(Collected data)
=== Begin Enclosure ===
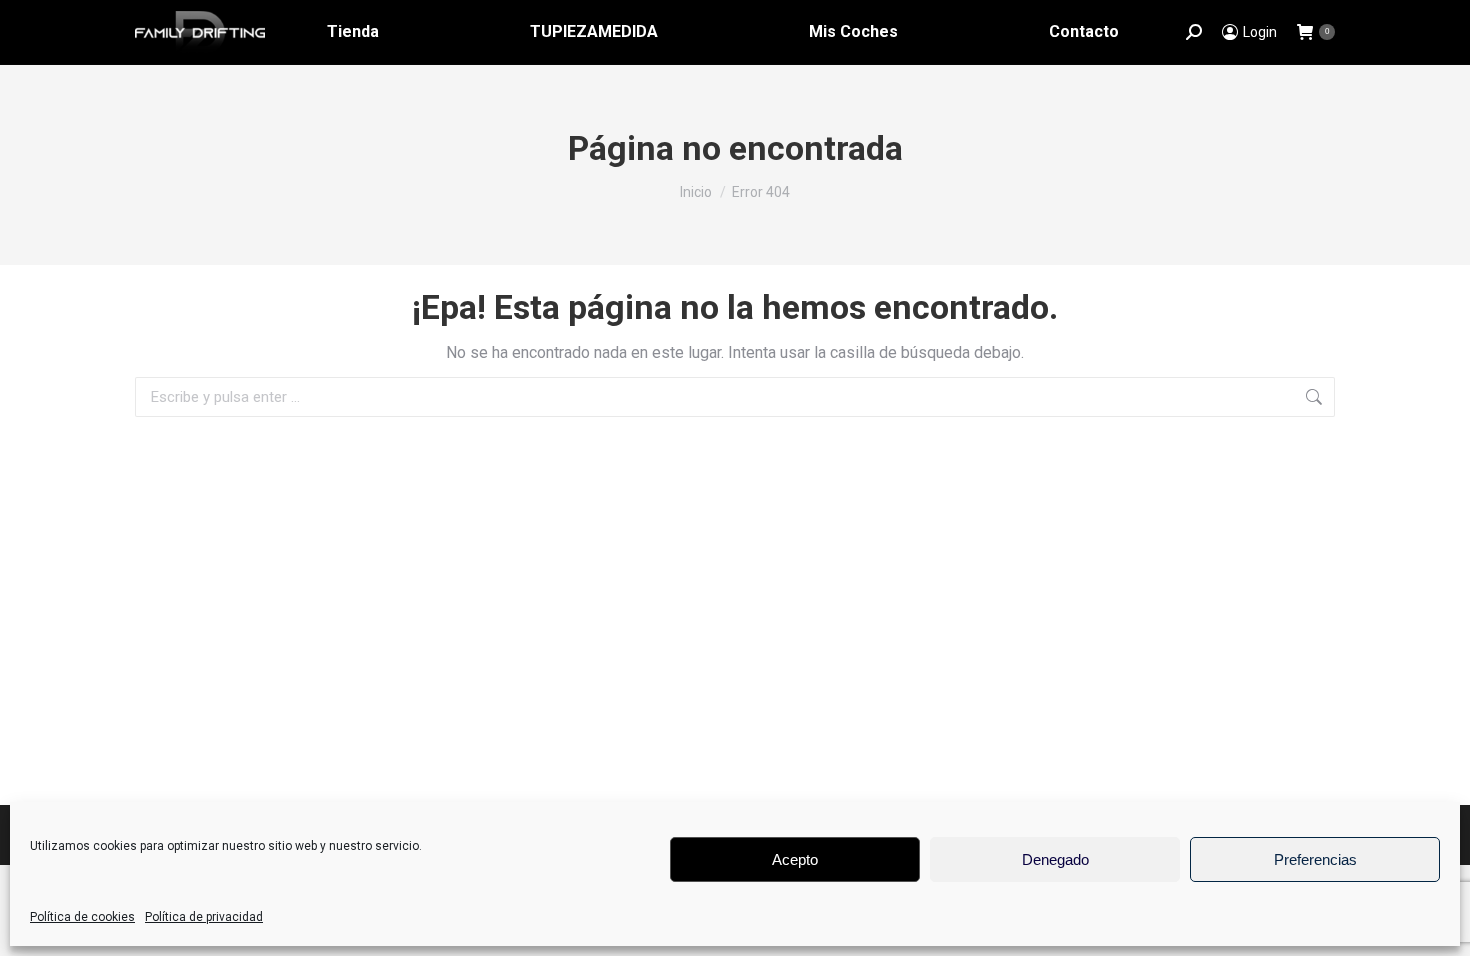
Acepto (795, 859)
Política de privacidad (204, 917)
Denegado (1055, 859)
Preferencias (1315, 859)
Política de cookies (82, 917)
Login (1260, 32)
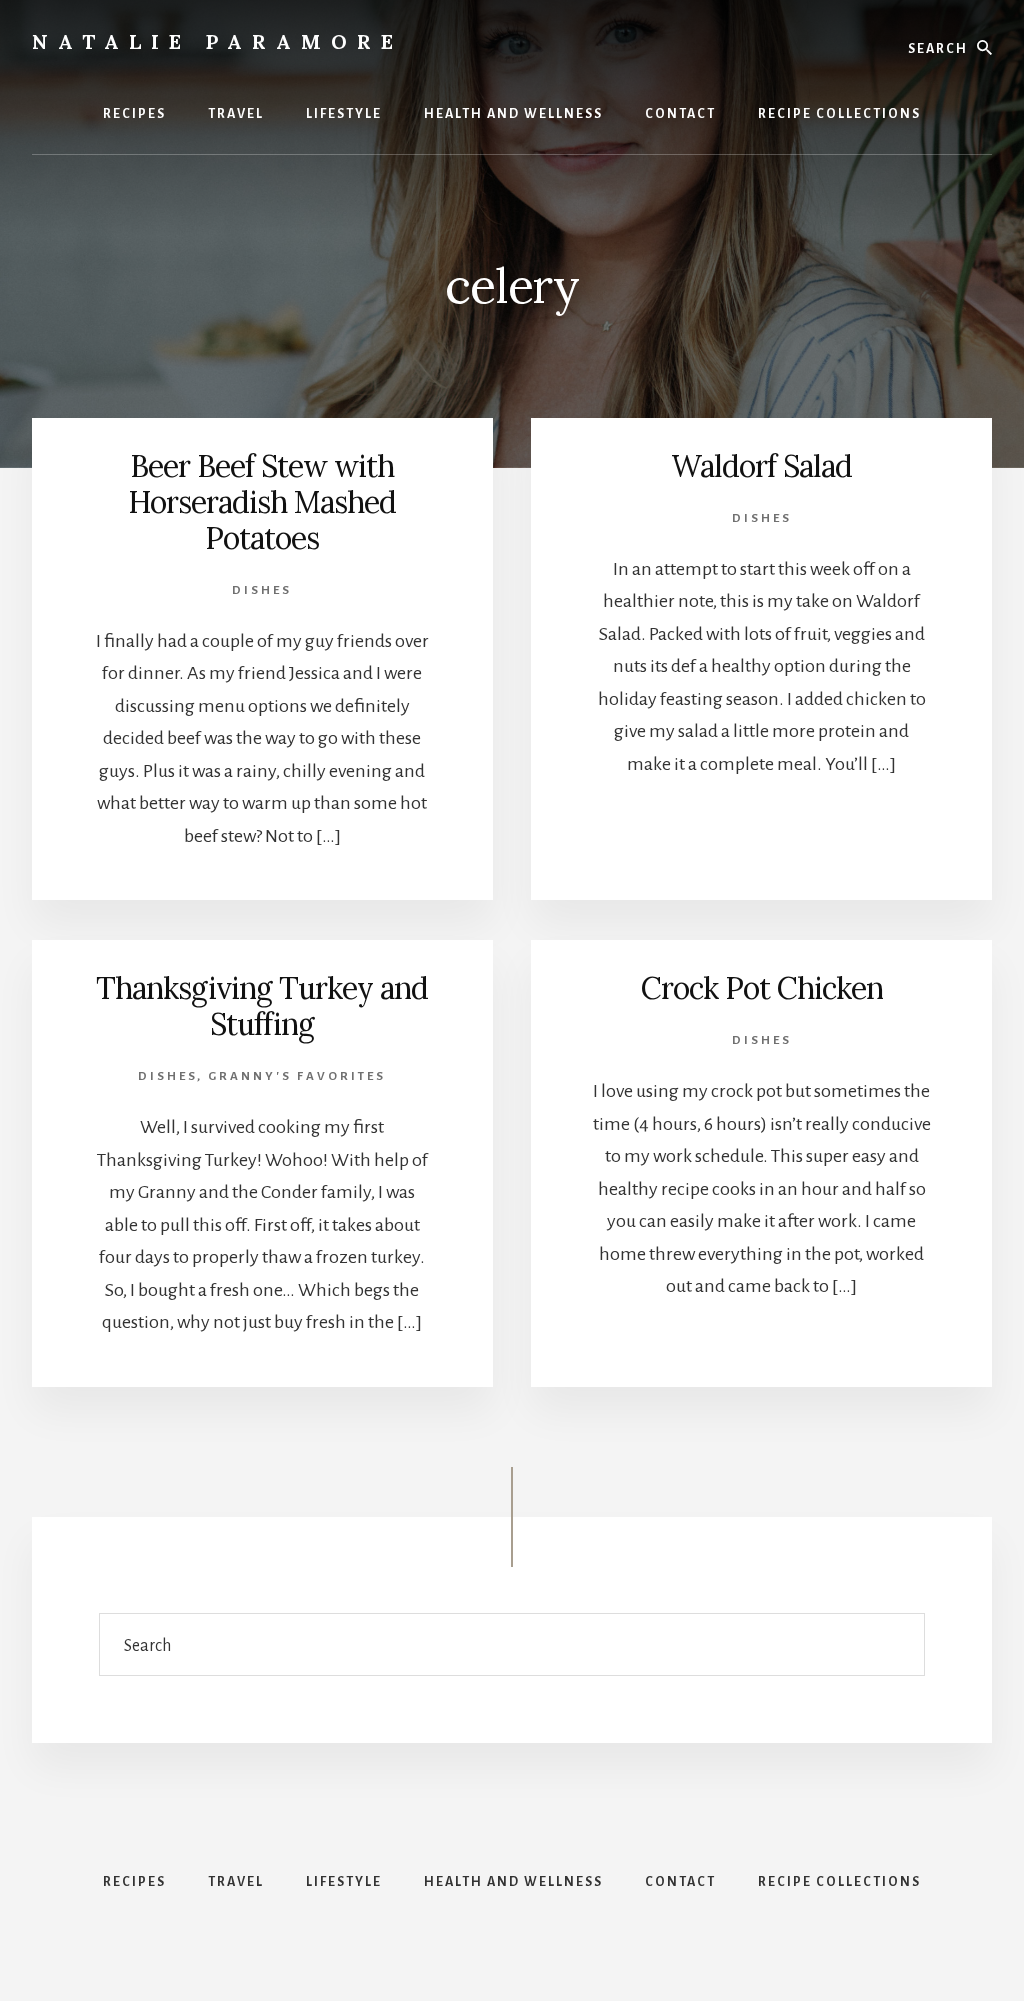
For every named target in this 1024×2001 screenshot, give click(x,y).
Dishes (262, 590)
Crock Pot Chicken (762, 988)
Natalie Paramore (217, 41)
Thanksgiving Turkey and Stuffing (262, 1006)
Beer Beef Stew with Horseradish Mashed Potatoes (262, 502)
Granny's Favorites (297, 1076)
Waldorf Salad (761, 466)
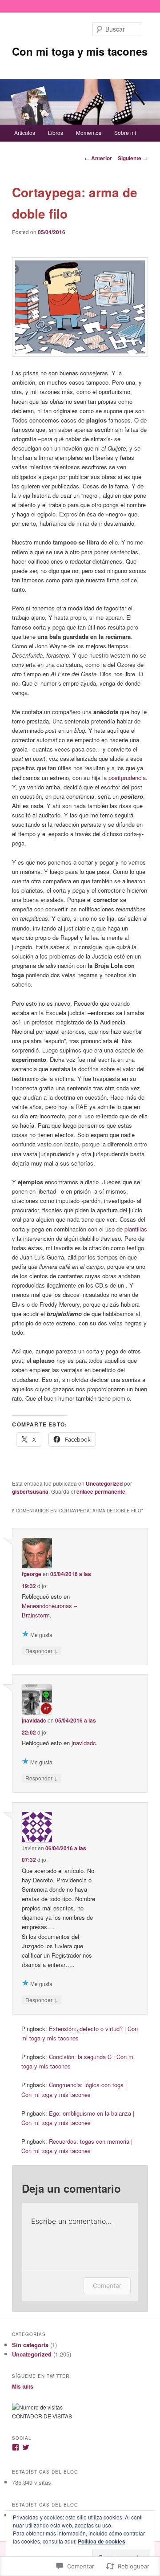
=== End Enclosure ===
**What this task involves**
Copy word for word only the lines above from the one with "Política de cookies (82, 917)" through the one with "Beer Beef Stew". Leave pictures out.

**Exercise result**
Política de cookies (82, 917)
Login (1260, 32)
For every named target in this 1024×2001 screenshot, give click(x,y).
Dishes (262, 590)
Crock Pot Chicken (762, 988)
Natalie Paramore (217, 41)
Thanksgiving Turkey and Stuffing (262, 1006)
Beer Beef Stew with Horseradish Mashed Potatoes (262, 502)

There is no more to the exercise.